For most of us, taxes are our biggest lifetime expense. And the higher your current income tax rate, the more crucial it is that you focus on proper tax planning. That’s why tax planning needs to remain top-of-mind, especially if you are a high earner.

Changes in the U.S. tax code happen frequently, and so should your planning. Treat proper tax preparation as a year-round venture, rather than something you only address during tax season. 

Though you won’t be able to avoid paying taxes altogether, you can take steps to reduce the single greatest expense you have. There are plenty of options for tax-efficient investing if you bring home a big check. But, you have to be diligent enough to pursue them or work with a Fiduciary Financial Advisor who can guide you. 
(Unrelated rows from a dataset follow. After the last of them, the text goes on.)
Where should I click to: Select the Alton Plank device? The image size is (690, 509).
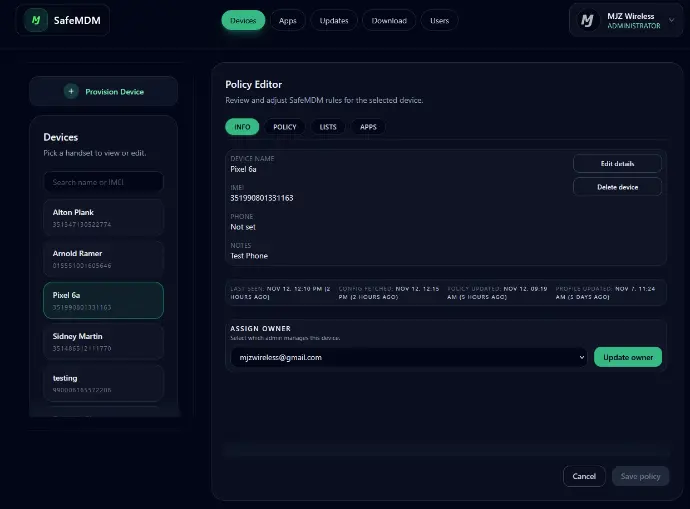coord(103,217)
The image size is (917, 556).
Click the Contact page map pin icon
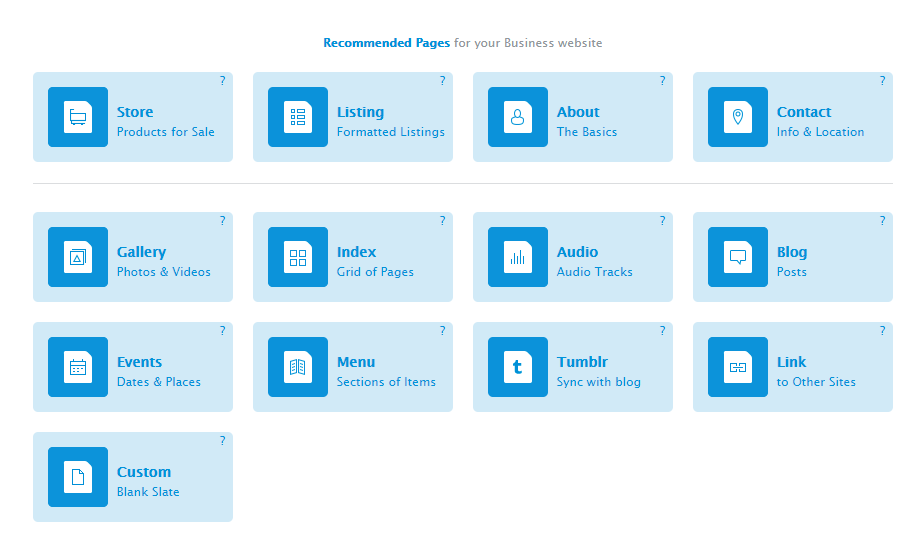(737, 117)
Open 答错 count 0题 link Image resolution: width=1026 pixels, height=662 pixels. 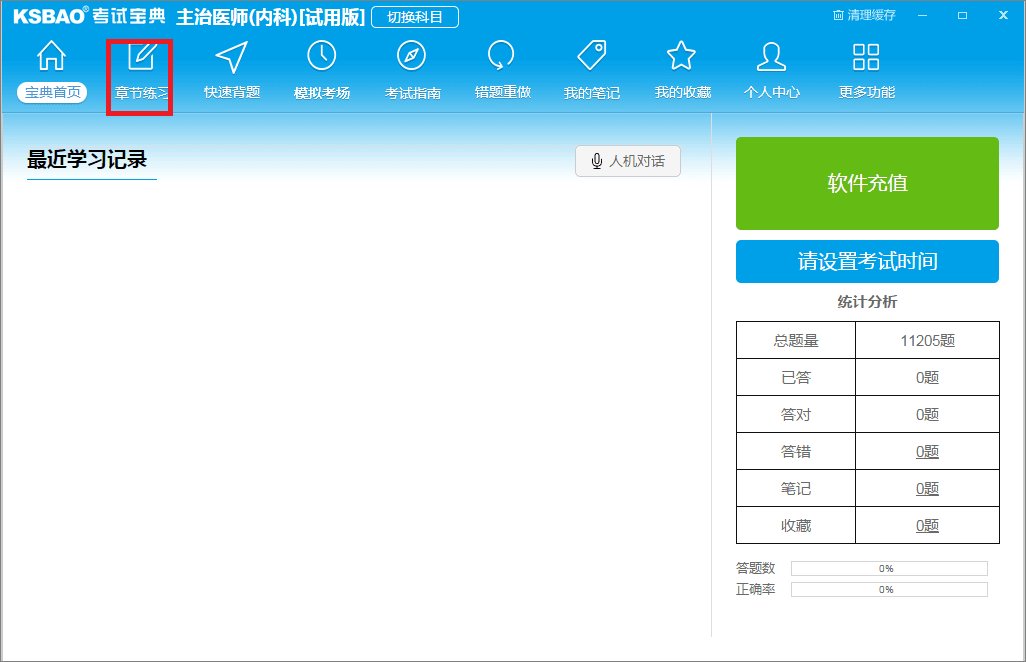click(927, 452)
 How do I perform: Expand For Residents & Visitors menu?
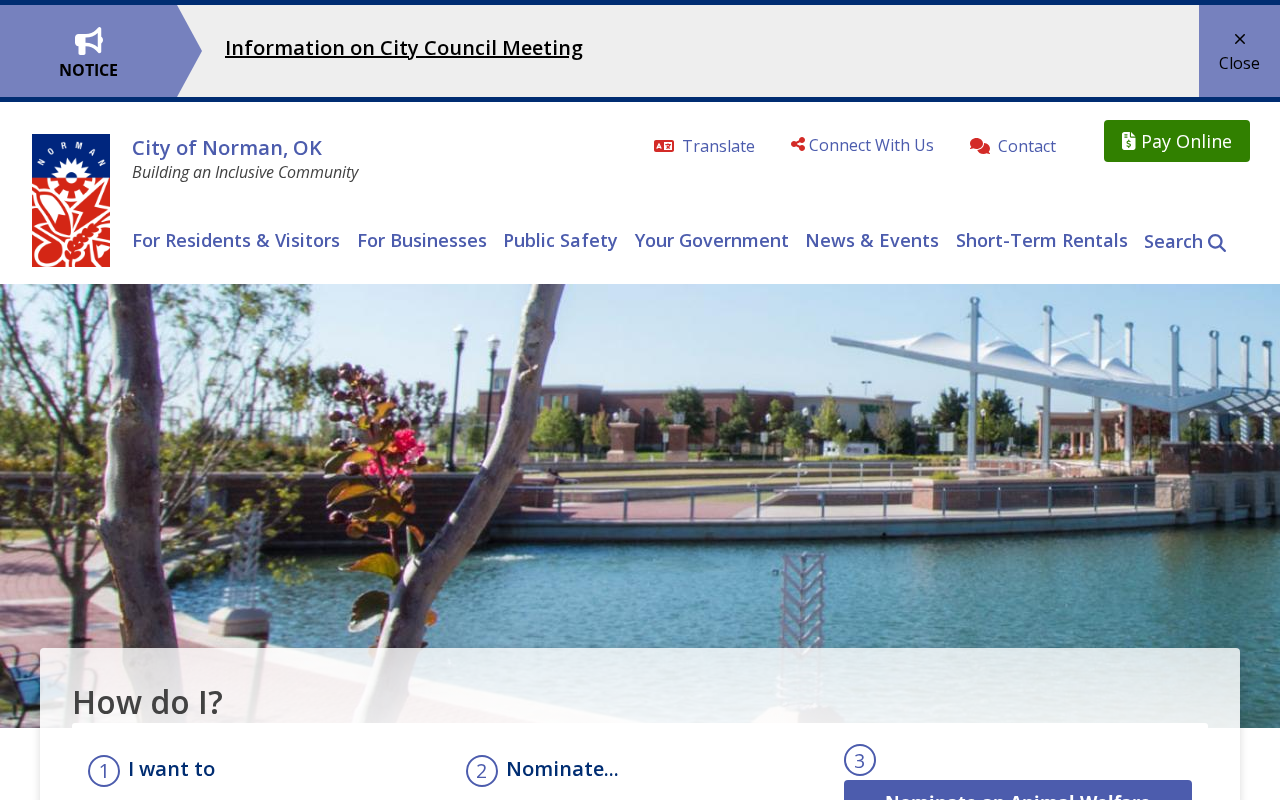coord(236,240)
So, how can you take advantage of the new tax laws? What tax reduction strategies exist for high-income earners? Keep reading to learn more.

1. Contribute to tax-advantaged accounts

If you’re eligible to contribute to tax-advantaged accounts, you can reduce your current and future taxes.

  • Tax-deferred accounts, like Traditional IRAs and Traditional 401(k) plans, are funded with pre-tax dollars. You may be able to deduct your contributions, which reduces your taxable income. You’ll pay taxes when you withdraw your money in retirement.
  • Tax-free accounts, like Roth IRAs and Roth 401(k) plans, are funded with after-tax dollars. Your investments will grow tax-free, and qualified withdrawals in retirement are tax-free, too.

Backdoor Roth IRA

In 2021, if you earn $140,000 or more as an individual or $208,000 or more as a couple, you cannot contribute to a Roth IRA.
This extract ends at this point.